Come to terms with your past

I hated being bullied as a kid. My first day of school in first grade, I had “an incident” in the school parking lot. I avoided being pummeled by the school bully by swinging my bookbag around my head like a helicopter. Oddly, he never bothered me again. But other bullies at different times would rear their ugly heads. My dad eventually enrolled me in a martial arts class where I could learn to defend myself, but part of my motivation to foster is that innate need to defend the defenseless, to protect the weak, to care for those who cannot care for themselves.

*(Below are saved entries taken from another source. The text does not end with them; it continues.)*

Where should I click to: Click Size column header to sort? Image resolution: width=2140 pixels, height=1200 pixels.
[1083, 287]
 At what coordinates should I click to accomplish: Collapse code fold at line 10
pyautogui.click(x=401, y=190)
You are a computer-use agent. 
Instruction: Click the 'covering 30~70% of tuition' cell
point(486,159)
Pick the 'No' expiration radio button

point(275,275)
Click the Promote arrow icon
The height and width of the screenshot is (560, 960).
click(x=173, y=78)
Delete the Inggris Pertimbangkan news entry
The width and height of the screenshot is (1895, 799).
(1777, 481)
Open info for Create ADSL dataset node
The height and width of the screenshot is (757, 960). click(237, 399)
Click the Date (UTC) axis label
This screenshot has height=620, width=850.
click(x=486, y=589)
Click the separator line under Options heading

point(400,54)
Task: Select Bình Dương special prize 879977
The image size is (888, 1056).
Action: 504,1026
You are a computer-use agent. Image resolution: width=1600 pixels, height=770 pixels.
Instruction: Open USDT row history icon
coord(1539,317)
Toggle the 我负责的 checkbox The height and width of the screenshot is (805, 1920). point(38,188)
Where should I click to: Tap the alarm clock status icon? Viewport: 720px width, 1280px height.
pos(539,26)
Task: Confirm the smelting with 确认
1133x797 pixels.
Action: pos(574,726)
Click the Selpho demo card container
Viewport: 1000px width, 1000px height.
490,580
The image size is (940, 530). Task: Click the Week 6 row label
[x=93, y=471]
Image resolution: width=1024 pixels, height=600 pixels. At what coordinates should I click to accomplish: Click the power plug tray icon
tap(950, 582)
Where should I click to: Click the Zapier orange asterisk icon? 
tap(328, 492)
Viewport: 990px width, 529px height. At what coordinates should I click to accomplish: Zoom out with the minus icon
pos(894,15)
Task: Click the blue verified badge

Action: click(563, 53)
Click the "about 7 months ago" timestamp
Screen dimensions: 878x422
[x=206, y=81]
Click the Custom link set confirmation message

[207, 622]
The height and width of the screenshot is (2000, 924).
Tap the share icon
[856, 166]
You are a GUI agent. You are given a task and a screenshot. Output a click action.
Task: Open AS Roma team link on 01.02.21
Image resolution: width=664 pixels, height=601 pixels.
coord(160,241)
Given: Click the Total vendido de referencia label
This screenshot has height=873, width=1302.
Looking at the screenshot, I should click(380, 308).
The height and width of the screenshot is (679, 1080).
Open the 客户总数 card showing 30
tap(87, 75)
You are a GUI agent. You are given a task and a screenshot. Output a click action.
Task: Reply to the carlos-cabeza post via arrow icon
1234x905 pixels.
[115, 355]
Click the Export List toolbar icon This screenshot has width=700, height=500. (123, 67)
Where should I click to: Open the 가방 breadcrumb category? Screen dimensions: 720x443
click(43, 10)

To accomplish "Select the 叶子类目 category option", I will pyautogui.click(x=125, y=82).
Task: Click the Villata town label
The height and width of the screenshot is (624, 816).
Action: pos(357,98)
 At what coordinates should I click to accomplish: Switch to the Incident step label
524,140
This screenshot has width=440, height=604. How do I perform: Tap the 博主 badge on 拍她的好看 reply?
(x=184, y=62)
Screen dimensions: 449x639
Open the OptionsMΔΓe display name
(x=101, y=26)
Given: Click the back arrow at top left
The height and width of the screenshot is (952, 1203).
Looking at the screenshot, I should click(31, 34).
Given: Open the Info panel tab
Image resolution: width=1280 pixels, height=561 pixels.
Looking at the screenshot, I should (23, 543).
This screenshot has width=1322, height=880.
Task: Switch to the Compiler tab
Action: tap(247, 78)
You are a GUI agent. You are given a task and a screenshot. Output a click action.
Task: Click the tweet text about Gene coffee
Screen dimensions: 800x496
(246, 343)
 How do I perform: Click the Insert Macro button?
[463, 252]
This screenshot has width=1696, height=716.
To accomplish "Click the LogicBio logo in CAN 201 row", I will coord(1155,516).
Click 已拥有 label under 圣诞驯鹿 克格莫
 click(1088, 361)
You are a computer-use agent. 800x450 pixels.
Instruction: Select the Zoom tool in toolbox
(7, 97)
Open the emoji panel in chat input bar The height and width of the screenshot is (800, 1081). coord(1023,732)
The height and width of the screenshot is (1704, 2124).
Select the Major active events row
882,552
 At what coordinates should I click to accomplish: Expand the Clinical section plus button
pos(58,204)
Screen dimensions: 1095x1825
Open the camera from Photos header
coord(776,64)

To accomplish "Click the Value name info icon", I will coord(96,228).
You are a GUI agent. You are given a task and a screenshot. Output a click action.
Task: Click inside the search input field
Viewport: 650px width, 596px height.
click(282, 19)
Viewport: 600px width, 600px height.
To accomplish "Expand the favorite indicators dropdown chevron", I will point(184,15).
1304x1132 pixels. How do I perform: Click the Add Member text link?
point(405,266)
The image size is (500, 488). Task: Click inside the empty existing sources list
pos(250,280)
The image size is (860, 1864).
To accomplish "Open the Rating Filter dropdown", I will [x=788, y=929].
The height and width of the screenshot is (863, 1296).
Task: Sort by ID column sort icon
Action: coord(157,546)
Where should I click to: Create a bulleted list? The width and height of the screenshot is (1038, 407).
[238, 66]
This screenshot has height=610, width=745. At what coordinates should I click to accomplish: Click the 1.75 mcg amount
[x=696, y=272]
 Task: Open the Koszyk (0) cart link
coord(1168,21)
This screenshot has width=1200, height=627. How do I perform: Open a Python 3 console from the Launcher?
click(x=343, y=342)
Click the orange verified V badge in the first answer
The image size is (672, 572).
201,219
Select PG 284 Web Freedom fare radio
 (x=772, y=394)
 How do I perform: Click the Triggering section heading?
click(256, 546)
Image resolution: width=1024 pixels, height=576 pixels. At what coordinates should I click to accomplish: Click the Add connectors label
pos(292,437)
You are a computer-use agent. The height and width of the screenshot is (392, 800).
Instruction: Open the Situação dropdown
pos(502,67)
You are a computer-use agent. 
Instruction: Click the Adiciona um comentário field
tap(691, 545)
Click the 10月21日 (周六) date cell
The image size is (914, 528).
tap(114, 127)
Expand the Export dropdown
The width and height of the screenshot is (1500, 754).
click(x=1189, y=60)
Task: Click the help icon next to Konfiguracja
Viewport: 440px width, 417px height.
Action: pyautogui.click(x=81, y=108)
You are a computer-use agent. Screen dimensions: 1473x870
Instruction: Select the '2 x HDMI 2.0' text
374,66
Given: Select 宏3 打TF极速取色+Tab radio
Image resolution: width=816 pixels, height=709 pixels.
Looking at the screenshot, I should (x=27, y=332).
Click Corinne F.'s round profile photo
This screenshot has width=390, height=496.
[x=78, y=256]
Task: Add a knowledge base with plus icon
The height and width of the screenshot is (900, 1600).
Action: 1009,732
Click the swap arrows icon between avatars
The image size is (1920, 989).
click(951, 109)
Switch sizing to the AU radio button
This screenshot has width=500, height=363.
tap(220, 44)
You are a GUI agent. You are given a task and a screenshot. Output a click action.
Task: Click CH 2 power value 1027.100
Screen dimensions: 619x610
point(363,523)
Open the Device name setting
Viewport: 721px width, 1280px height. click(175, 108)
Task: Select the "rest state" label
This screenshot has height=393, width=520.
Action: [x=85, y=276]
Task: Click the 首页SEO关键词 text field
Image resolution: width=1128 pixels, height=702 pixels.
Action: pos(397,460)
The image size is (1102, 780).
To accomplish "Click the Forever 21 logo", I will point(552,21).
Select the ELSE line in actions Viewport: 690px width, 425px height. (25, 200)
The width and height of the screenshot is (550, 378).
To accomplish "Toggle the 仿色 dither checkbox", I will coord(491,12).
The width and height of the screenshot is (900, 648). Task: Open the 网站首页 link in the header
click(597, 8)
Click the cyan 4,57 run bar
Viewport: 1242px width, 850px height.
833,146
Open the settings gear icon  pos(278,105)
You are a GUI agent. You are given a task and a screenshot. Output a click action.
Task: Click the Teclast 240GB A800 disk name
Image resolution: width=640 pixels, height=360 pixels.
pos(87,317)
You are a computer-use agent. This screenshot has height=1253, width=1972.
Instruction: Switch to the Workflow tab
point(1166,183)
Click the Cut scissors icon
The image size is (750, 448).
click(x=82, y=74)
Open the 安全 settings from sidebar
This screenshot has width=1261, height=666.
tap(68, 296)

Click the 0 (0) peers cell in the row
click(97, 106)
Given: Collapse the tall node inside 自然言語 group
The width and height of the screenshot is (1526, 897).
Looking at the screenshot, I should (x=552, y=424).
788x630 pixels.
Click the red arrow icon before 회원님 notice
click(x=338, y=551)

I also grew up in an alcoholic home and witnessed things that no child should ever have to witness. In some ways, I can identify with foster children who grow up with alcohol or substance abuse. But I do not allow my past to dictate my future. What trauma have you experienced in the past? Will it impede your ability to care for a child or motivate to help a child to excel?

Get counseling

I’ve heard stories of foster parents being threatened by their foster kids. I’ve heard horror stories of biological children being sexually abused by foster children. I heard stories of foster kids harming the family pets. I‘ve heard stories about intense conflict between biological parents and foster parents. These are very traumatic events that can affect not only other children in the home, but also the foster parents themselves. My suggestion is to get counseling for you and your children. Talk through some of the issues. Some states may even provide counseling at no cost if the issues are related to the case. Take advantage of it.

Take time for yourself

When preparing to depart on an airplane, the flight attendant goes through the directions on how to apply your oxygen mask before you apply your child’s mask. Why? Because you cannot help your child if you can’t breathe yourself! It’s not selfish to take time for yourself. Your car cannot run on empty. Your home cannot run without electricity. You cannot give to a foster child if you have nothing to give. Surround yourself with positive, supportive people. Take advantage of respite. Take a few weeks off between placements. Self-care is vital if you have had a traumatic case. Don’t be a martyr! Do what you need to care for yourself.

Foster parenting is not for the weakhearted. It sometimes feels like war. Recognize the signs of trauma and hit it head-on. Be proactive and do not procrastinate. If you have to make changes, do so. There’s a foster child that needs 100% of you.